In 1972, Marianne Henriksson was invited to spearhead the development of a dedicated girls' school within the AEP. Throughout his tenure, Ruhigita achieved great success in obtaining approval for the establishment of an array of educational institutions, including 412 primary and secondary schools, 14 Bible schools, the prestigious Evangelical University in Africa (Université Évangélique en Afrique; UEA), and the Higher Institute of Evangelical Theology of Kivu (Institut Supérieur de Théologie Evangélique du Kivu; ISTEKI). Recognizing the urgent need for social development, the CEPZA Board of Directors made a request to Church leaders, urging them to establish social centers in their respective locations. In response, Ruhigita established 56 active social centers. These centers provided training in sewing, literacy, and various small trades, tailored to the specific needs of the local community. The Women's Training Centers (CFF) also provided guidance in tailoring, culinary arts, and literacy. Four centers were established in Panzi, Lemera, Uvira, and Goma. Furthermore, in 1973, Ruhigita initiated a reforestation project aimed at supporting and assisting the ECC/8th CEPAC Churches in the Uvira and Fizi territories. This project focused on tree planting activities to preserve the ecological balance and combat desertification in the Ruzizi Plain.
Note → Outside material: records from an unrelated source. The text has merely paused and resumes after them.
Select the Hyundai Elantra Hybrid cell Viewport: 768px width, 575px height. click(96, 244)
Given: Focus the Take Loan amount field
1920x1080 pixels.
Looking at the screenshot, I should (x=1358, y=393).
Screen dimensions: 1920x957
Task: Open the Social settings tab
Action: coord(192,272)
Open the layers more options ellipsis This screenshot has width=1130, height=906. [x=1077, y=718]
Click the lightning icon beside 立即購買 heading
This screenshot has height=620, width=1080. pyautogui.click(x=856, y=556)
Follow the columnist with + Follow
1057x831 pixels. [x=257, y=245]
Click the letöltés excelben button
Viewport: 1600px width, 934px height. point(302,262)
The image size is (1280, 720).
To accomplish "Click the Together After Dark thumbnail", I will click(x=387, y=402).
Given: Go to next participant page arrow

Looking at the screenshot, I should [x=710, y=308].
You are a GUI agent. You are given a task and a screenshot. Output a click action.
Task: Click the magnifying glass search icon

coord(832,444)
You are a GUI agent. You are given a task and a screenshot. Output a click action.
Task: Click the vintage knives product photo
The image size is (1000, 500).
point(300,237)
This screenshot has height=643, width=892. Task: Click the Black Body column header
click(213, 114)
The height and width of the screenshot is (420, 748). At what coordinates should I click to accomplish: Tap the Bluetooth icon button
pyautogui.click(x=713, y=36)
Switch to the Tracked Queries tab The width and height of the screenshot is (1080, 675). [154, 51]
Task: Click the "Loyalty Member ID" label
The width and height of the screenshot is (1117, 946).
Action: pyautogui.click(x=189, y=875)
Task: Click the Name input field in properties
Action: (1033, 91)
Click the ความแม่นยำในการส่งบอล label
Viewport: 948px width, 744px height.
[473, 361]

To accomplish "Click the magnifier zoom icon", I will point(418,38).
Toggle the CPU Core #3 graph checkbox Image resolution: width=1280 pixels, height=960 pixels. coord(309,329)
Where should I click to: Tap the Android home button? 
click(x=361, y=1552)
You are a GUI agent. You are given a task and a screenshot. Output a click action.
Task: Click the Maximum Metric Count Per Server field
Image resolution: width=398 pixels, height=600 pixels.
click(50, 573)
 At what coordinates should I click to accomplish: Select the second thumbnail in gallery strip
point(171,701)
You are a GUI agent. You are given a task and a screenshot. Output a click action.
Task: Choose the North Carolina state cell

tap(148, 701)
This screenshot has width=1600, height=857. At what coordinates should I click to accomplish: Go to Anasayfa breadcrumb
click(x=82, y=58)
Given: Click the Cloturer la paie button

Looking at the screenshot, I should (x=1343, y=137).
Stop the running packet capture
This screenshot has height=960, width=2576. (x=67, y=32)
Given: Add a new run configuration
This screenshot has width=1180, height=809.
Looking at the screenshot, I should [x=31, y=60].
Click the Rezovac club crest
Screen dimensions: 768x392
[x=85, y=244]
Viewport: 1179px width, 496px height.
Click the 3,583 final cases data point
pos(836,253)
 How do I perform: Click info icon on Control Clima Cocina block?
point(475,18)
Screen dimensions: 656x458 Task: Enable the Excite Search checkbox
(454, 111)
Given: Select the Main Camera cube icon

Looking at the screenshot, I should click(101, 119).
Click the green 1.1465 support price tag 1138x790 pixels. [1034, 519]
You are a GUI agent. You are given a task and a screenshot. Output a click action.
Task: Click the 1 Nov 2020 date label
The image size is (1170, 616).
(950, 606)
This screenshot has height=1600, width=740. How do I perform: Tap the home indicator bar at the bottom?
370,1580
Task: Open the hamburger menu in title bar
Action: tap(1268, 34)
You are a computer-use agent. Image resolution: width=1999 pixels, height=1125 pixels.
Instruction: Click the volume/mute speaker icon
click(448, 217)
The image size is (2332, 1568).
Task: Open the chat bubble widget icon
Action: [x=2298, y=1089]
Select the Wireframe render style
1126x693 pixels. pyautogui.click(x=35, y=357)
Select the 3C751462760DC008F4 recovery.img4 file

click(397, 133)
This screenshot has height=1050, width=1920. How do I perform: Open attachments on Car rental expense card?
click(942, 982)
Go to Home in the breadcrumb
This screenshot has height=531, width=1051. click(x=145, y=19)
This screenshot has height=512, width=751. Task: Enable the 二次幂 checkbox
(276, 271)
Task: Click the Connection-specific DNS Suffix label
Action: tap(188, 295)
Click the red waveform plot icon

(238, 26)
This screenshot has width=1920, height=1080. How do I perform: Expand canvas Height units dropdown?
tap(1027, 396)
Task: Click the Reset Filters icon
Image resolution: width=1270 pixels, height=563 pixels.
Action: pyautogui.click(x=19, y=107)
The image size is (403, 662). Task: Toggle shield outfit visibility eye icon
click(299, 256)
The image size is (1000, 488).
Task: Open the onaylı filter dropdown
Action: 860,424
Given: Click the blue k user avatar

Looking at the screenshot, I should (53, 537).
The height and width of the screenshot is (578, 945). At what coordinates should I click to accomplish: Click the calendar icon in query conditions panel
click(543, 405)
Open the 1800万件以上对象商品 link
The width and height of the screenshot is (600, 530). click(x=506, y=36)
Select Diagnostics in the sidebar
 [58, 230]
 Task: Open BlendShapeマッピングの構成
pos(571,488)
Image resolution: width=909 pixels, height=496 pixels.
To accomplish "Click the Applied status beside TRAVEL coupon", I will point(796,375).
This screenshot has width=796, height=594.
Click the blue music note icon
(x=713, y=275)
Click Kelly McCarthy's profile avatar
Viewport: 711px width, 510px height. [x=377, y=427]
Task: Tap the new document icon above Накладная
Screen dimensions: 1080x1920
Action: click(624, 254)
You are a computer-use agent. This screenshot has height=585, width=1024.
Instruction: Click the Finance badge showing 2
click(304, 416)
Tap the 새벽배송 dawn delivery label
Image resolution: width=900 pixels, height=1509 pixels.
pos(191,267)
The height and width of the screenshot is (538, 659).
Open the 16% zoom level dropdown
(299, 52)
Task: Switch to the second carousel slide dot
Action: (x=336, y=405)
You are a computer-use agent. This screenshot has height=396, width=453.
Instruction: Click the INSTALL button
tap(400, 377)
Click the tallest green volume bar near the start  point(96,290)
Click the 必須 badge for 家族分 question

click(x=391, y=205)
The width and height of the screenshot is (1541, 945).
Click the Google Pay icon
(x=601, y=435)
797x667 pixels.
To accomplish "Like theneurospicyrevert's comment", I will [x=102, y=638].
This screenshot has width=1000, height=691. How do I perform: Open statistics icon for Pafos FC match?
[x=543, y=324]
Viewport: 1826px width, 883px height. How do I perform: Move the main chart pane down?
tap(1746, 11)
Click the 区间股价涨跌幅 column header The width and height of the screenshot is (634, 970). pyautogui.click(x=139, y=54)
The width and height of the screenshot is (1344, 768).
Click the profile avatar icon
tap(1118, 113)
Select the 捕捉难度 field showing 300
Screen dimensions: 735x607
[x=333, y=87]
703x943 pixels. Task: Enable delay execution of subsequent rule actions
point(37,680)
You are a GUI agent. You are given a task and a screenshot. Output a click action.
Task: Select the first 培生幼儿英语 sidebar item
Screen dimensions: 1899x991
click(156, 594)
In May 1989, the reforestation project culminated in the successful development of 27 churches in Uvira and Fizi, benefitting from a total of 150,212 nurtured seedlings throughout the duration of the project.

== Legacy ==
Jean Ruhigita Ndagora Bugwika died on October 17, 1993. His colleague, Jules Kyembwa Walumona, attests that the outcomes of his lengthy leadership were overwhelmingly positive. His tenure witnessed the expansion of the community across numerous provinces, the construction of numerous durable Church buildings, the establishment of the Evangelical University in Africa, the Higher Institute of Theology, as well as numerous primary and secondary schools. Moreover, he spearheaded various development projects, including the creation of dispensaries and health centers. He notes: "He did not hesitate to bang on the table, to get confused with the missionaries, to utter veiled or clear threats to them. Stubborn, he sometimes went against their decisions. Suffice it to recall here how he saved the Panzi domain by taking on a conflict with his fellow missionary Legal Representative who found the domain too large for a Church".He and his wife, Helena, had eight children. Helena was often reserved but known for her unwavering faith.